A-Bomb
“I served in Iraq for four years,” said a resident of Picher, OK, I was talking to today. “I’ve seen blown up things, but I haven’t seen anything like this. It looks like someone dropped an A-bomb on the place.” Now, I’ve never seen any place where an A-bomb has been dropped, and I hope I never have the chance, but this was a pretty telling description of what just happened to this troubled town.
I had been working on a project about Picher, OK. Saturday night I got an email reporting of a tornado ripping through the town. I then drove all day Sunday to get here. Tornado destruction is strange. The path of the tornado is complete other-wordly devestation, like the guy I was talking with had described. But outside of the tornado’s path, there’s very little signs of anything out of the ordinary having occurred.
Trying to document something like this effectively is surprisingly difficult. It’s so overwhelming. Everywhere you look there are houses flattened, cars toppled, and panels of metal roof wrapped around trees as if they were frozen pieces of wet paper.

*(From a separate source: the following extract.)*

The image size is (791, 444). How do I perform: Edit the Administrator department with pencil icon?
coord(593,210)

The material world does strange things in the whirling wind of a tornado.
So as an observer you’re dumbstruck. What don’t I photograph? How do I transport anyone to this never-never land?

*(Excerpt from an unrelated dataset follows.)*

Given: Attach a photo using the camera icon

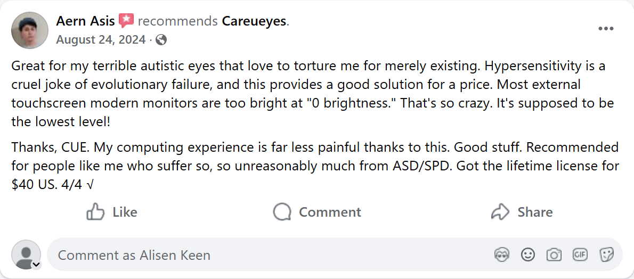Looking at the screenshot, I should [554, 255].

Both Sally, left, and her sister Nancy had hid in their bathtubs during the tornado. Sally’s house was destroyed and the only reason she survived was because she had enough sense about her to climb in her tub after hearing that the tornado was coming to Picher on her scanner.
After all Sally had been through, she was worried about finding her purse because she didn’t want anyone to steal her identity by finding her social security card.